Western Ghats | Restless mountains, shattered lives

Flash floods and back-to-back landslips in Kerala bring into focus, once again, the fragile ecosystem of the mountain chain that runs almost parallel to India’s western coast

October 23, 2021 11:01 pm | Updated 11:01 pm IST

View of the mountains in Munnar, Western Ghats chain (Sahyadri), in the Indian state of Kerala’s Idukki district.

View of the mountains in Munnar, Western Ghats chain (Sahyadri), in the Indian state of Kerala’s Idukki district.

In his preface to the Western Ghats Ecology Expert Panel (WGEEP) report submitted in 2011, ecologist and panel chairman Madhav Gadgil points to the degradation suffered by Kalidasa’s “charming maiden” thus: “Once the lady was adorned by a sari of rich green hues; today her mantle lies in shreds and tatters. It has been torn asunder by the greed of the elite and gnawed at by the poor, striving to eke out a subsistence. This is a great tragedy, for this hill range is the backbone of the ecology and economy of south India”.

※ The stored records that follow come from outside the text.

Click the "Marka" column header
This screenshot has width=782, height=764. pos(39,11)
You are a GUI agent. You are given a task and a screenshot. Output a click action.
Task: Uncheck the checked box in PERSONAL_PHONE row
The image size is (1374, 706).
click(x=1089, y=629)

Nearly a decade later, the reverberations of Mr. Gadgil’s warnings resonated in the minds of many following the tragic loss of over 40 lives in flash floods and landslides in the aftermath of heavy rains in the hilly regions of the Western Ghats in central Kerala districts of Kottayam, Idukki and Pathanamthitta between October 12 and 20. In recent years, Kerala, known for its peaks and rich water bodies, most of which originate from the Ghats, has seen back-to-back calamities, including the disastrous 2018 floods, which raised serious questions on the conservation of the mountain chain.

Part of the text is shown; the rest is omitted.